◆ What is being asked:
Repeat every record exactly as given.
*** Opening Material supplied ***
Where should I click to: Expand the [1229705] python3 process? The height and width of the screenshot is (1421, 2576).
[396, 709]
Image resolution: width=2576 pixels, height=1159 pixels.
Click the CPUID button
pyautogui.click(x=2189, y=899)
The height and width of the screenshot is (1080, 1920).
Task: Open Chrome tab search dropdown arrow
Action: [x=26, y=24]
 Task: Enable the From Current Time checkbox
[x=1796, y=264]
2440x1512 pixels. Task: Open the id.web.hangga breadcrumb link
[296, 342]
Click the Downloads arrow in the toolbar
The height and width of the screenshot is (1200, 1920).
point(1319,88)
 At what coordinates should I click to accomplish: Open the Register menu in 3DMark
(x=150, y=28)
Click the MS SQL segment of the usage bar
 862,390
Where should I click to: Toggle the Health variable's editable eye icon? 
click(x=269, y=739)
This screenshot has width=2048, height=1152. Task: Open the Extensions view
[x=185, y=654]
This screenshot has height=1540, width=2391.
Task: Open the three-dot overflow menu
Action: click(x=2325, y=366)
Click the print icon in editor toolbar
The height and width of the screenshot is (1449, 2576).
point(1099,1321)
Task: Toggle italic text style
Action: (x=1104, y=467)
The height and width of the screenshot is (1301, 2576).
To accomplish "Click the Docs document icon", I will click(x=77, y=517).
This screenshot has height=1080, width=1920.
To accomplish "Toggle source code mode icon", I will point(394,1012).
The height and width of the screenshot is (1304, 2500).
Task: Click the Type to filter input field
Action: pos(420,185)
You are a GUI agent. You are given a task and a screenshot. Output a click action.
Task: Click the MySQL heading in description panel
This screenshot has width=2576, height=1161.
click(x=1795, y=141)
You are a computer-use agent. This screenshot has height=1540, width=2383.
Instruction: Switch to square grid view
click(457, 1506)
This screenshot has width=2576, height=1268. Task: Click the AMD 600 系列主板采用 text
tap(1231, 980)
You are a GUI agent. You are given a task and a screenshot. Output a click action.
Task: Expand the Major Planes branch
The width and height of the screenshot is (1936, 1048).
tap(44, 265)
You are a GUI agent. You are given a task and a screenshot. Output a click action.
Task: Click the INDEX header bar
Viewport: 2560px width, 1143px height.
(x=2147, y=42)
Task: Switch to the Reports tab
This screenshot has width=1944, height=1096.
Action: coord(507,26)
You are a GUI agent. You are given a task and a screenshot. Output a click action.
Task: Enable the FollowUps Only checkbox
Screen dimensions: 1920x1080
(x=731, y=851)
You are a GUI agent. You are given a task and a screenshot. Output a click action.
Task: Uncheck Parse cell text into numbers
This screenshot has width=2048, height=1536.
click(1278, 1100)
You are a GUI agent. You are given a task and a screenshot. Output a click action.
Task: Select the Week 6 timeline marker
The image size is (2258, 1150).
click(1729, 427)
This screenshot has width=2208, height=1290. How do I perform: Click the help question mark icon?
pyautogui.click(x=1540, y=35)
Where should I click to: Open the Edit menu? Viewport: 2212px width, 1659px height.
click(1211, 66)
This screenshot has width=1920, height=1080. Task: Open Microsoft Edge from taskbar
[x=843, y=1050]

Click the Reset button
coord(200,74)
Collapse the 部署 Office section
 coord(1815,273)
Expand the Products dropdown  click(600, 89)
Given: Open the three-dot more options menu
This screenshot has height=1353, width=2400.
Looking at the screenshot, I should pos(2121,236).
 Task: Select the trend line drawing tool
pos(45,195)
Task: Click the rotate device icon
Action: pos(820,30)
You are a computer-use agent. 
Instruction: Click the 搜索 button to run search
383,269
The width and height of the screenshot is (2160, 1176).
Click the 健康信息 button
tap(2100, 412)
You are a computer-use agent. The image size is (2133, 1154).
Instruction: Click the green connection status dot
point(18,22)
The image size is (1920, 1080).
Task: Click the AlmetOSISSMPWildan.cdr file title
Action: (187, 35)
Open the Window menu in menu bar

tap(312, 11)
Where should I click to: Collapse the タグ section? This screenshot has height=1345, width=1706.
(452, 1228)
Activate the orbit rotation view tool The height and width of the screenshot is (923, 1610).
*** Closing Material supplied ***
◆ Written answer:
Where should I click to: Expand the [1229705] python3 process? The height and width of the screenshot is (1421, 2576).
[396, 709]
Image resolution: width=2576 pixels, height=1159 pixels.
Click the CPUID button
pyautogui.click(x=2189, y=899)
The height and width of the screenshot is (1080, 1920).
Task: Open Chrome tab search dropdown arrow
Action: [x=26, y=24]
 Task: Enable the From Current Time checkbox
[x=1796, y=264]
2440x1512 pixels. Task: Open the id.web.hangga breadcrumb link
[296, 342]
Click the Downloads arrow in the toolbar
The height and width of the screenshot is (1200, 1920).
point(1319,88)
 At what coordinates should I click to accomplish: Open the Register menu in 3DMark
(x=150, y=28)
Click the MS SQL segment of the usage bar
 862,390
Where should I click to: Toggle the Health variable's editable eye icon? 
click(x=269, y=739)
This screenshot has width=2048, height=1152. Task: Open the Extensions view
[x=185, y=654]
This screenshot has height=1540, width=2391.
Task: Open the three-dot overflow menu
Action: click(x=2325, y=366)
Click the print icon in editor toolbar
The height and width of the screenshot is (1449, 2576).
point(1099,1321)
Task: Toggle italic text style
Action: (x=1104, y=467)
The height and width of the screenshot is (1301, 2576).
To accomplish "Click the Docs document icon", I will click(x=77, y=517).
This screenshot has height=1080, width=1920.
To accomplish "Toggle source code mode icon", I will point(394,1012).
The height and width of the screenshot is (1304, 2500).
Task: Click the Type to filter input field
Action: pos(420,185)
You are a GUI agent. You are given a task and a screenshot. Output a click action.
Task: Click the MySQL heading in description panel
This screenshot has width=2576, height=1161.
click(x=1795, y=141)
You are a computer-use agent. This screenshot has height=1540, width=2383.
Instruction: Switch to square grid view
click(457, 1506)
This screenshot has width=2576, height=1268. Task: Click the AMD 600 系列主板采用 text
tap(1231, 980)
You are a GUI agent. You are given a task and a screenshot. Output a click action.
Task: Expand the Major Planes branch
The width and height of the screenshot is (1936, 1048).
tap(44, 265)
You are a GUI agent. You are given a task and a screenshot. Output a click action.
Task: Click the INDEX header bar
Viewport: 2560px width, 1143px height.
(x=2147, y=42)
Task: Switch to the Reports tab
This screenshot has width=1944, height=1096.
Action: coord(507,26)
You are a GUI agent. You are given a task and a screenshot. Output a click action.
Task: Enable the FollowUps Only checkbox
Screen dimensions: 1920x1080
(x=731, y=851)
You are a GUI agent. You are given a task and a screenshot. Output a click action.
Task: Uncheck Parse cell text into numbers
This screenshot has width=2048, height=1536.
click(1278, 1100)
You are a GUI agent. You are given a task and a screenshot. Output a click action.
Task: Select the Week 6 timeline marker
The image size is (2258, 1150).
click(1729, 427)
This screenshot has width=2208, height=1290. How do I perform: Click the help question mark icon?
pyautogui.click(x=1540, y=35)
Where should I click to: Open the Edit menu? Viewport: 2212px width, 1659px height.
click(1211, 66)
This screenshot has width=1920, height=1080. Task: Open Microsoft Edge from taskbar
[x=843, y=1050]

Click the Reset button
coord(200,74)
Collapse the 部署 Office section
 coord(1815,273)
Expand the Products dropdown  click(600, 89)
Given: Open the three-dot more options menu
This screenshot has height=1353, width=2400.
Looking at the screenshot, I should pos(2121,236).
 Task: Select the trend line drawing tool
pos(45,195)
Task: Click the rotate device icon
Action: pos(820,30)
You are a computer-use agent. 
Instruction: Click the 搜索 button to run search
383,269
The width and height of the screenshot is (2160, 1176).
Click the 健康信息 button
tap(2100, 412)
You are a computer-use agent. The image size is (2133, 1154).
Instruction: Click the green connection status dot
point(18,22)
The image size is (1920, 1080).
Task: Click the AlmetOSISSMPWildan.cdr file title
Action: (187, 35)
Open the Window menu in menu bar

tap(312, 11)
Where should I click to: Collapse the タグ section? This screenshot has height=1345, width=1706.
(452, 1228)
Activate the orbit rotation view tool The height and width of the screenshot is (923, 1610).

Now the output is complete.